Sepasang
gunung kokoh berhadapan bagai menara kembar yang terletak di perbatasan
Kabupaten Wonosobo dan Temanggung Jawa Tengah tersebut dikenal dengan
nama Gunung Sindoro (Sundoro) dan Gunung Sumbing. Masing-masing memiliki
ketinggian 3.153 mdpl dan 3.371 mdpl. Kedua gunung ini hanya dipisahkan
jalan raya yang menghubungkan Kota Wonosobo dan Kota Temanggung. Karena
itu akses menuju kedua gunung ini sangat mudah, sehingga banyak pendaki
memutuskan untuk menaklukkan keduanya sekaligus, yang dikenal sebagai
ekspedisi "Double S".
Menurut
legenda setempat, kedua gunung ini adalah sepasang suami istri. Gunung
Sumbing sebagai suami, dan Gunung Sindoro sebagai istrinya. Asal nama
Sindoro pun berasal dan kata Si Ndoro yang berarti si wanita. Di
punggung Gunung Sindoro menempel sebuah gunung yang dikenal sebagai
Gunung Kembang dan dipercaya sebagai ‘putri’ dari kedua gunung tersebut.

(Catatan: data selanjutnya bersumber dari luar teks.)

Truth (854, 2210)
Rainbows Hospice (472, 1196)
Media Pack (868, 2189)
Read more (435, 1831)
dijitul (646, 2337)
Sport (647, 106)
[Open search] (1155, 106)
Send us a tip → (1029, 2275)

Terlepas dari legenda tersebut, memang merupakan sensasi tersendiri
jika berhasil menaklukkan keduanya sekaligus. Karena letaknya di
tengah-tengah Provinsi Jawa Tengah, maka para pendaki dapat menyaksikan
gugusan gunung berapi di Pulau Jawa. Dari puncak Gunung Sindoro maupun
Gunung Sumbing dapat disaksikan megahnya Gunung Slamet di arah Barat,
Gunung Ciremai di Barat Laut, Gunung Merbabu dan Merapi yang senantiasa
mengepulkan asap di sebelah Timur, serta Gunung Lawu di Timur jauh.
Musim
pendakian terbuka sepanjang tahun. Paling ramai biasanya berkisar saat
liburan di bulan Juli hingga September. Namun pendaki harus ekstra
hati-hati pada musim hujan karena di kedua gunung tersebut sering
tenjadi badai angin, terutama di Gunung Sumbing. Ada waktu-waktu
tertentu ketika kedua gunung tersebut ramai didaki. Gunung Sindoro ramai
didaki pada 1 Suro dalam kalender Jawa, sedangkan gunung Sumbing
biasanya ramai dipadati pendaki pada 21 Ramadhan kalender Islam. Menurut
warga lokal, hal ini telah menjadi ritual adat turun temurun.
HOW TO GET THERE
Bagi yang berasal dari Jakarta, dapat menggunakan bus dengan tujuan
Temanggung atau Wonosobo. Kemudian dilanjutkan naik bus kecil jurusan
Wonosobo-Temanggung-Magelang. Bagi yang memilih untuk menggunakan
kendaraan pribadi, akan lebih mudah. Tinggal mengikuti petunjuk jalan
yang ada. Namun harus memperhatikan stamina, karena pendakian kedua
gunung ini akan menguras tenaga. Untuk menjaga stamina, sebaiknya
menyiapkan waktu lebih lama untuk me-recharge tenaga. Kita bisa menyewa penginapan di kota atau memutuskan langsung menginap di basecamp. Semua tergantung pilihan dan kondisi keuangan yang ada.
kunjyngi juga
GUNUNG SINDORO
Untuk mendaki Gunung Sindoro pertama-tama kita harus melapor ke
basecamp
di Desa Kledung, di sisi kiri jalan dari arah Wonosobo. Kledung
terkenal dengan perkebunan tembakaunya. Saat musim panen, hampir di
setiap teras rumah terdapat daun tembakau yang sedang dikeringkan. Air
adalah hal yang sangat vital dalam pendakian Sindoro, karena tiadanya
sumber mata air hingga ke puncak. Sangat disarankan untuk menyetok
persediaan air sebanyak mungkin dari
basecamp. Trik lain untuk
menghemat air adalah berjalan pada malam hari, sebab Gunung Sindoro
terkenal gersang, ditambah dengan trek ladang tembakau yang tidak
terlindung pohon.
Dari
ujung perkebunan warga menuju Pos I vegetasi berupa semak, namun jalur
masih terbilang landai dengan waktu tempuh sekitar 1 jam. Jika melakukan
pendakian malam hari, jalur dari Pos I ke Pos II sering menyesatkan,
karena terdapat persimpangan (yang benar adalah jika menemui jalur yang
sedikit menurun, tapi tak lama kemudian menanjak kembali). Perjalanan
dari Pos I ke Pos II sekitar 1,5 jam. Perjalanan baru mulai terasa
mendaki selepas Pos II. Vegetasi cemara dan kaliandra mulai mendominasi.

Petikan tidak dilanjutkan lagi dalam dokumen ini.